Their answers: perception that participation enhances professional reputation is the biggest predictor of knowledge contribution. There's weak evidence that people who like helping provide more helpful results. Reciprocity and commitment didn't do anything, interestingly.
Hew, K. F., & Hara, N. (2007). Knowledge sharing in online environments: A qualitative case study. Journal of the American Society for Information Science and Technology
, 58(14), 2310-2324. DOI:10.1002/asi.20698
This follows on from Wasko & Faraj (both the above and their earlier one). It is a qualitative study of 3 electronic networks of practice: mailing lists for nurses, university web developers, and literacy educators. They were trying to figure out what types of knowledge were shared as well as barriers and motivators toward sharing. It really is enlightening to compare an MIS article with an info sci article: MIS clearly derives measures from theory while info sci cites articles but doesn't clearly derive measures/categories from theory. This article also gave a lot of information on the method, so that makes me happy (in case they care!). The authors combined qualitative content analysis of a pile of postings with semi-structured interviews (57 participants over 14 months, wow). Biggest motivators: collectivism and reciprocity (compare to the lawyers above). Biggest barriers: no additional knowledge, technology (this is more as it was inconvenient or people forgot, not that they couldn't get the e-mails to fly), lack of time, unfamiliarity with the subject being discussed. Categories of knowledge: nurses - mostly institutional practice (this is how we do it at mpow), next biggest personal opinion; web dev - 3 split pretty equally between instiitutional practice, personal suggestion, persional opinion; literacy educators - split pretty evenly between personal suggestion and personal opinion. This is one place in which I would have liked to see them repeat the survey used in Wasko & Faraj - since it held together pretty well - for direct comparability in terms of social exchange theory- derived motivations. Also, they talked about percent agreement, but not Cohen's kappa which is probably more useful because it takes into account the agreement that would happen by chance alone.Of course they negotiated all of their disagreements out so its not so important.
Van House, N. A. (2002). Trust and epistemic communities in biodiversity data sharing. JCDL '02: Proceedings of the 2nd ACM/IEEE-CS joint conference on Digital libraries, Portland, Oregon, USA. 231-239.

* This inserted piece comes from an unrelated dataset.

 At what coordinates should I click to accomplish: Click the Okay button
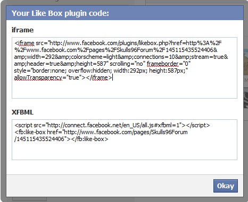coord(226,186)
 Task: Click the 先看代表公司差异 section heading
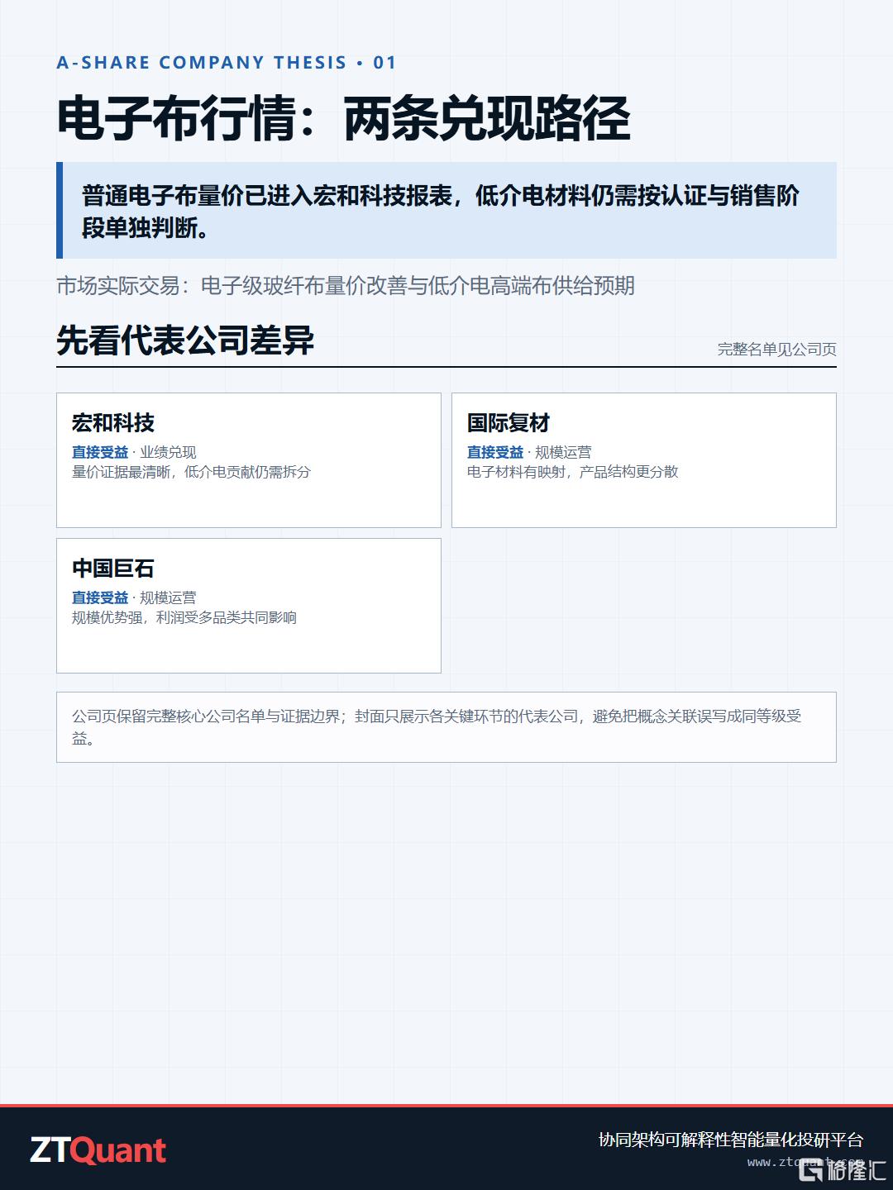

Not sure about this - I think this article has a lot of value for how well it explains various aspects of social epistemology
. I think I actually get Knorr-Cetina's epistemic cultures more after reading this short piece than reading her whole book. With that said, I'm not 100% sold on the usefulness of this paper (or approach) in designing digital libraries - I want to believe - but I'm not there yet. It's definitely promising. Maybe I'll have to give this another read.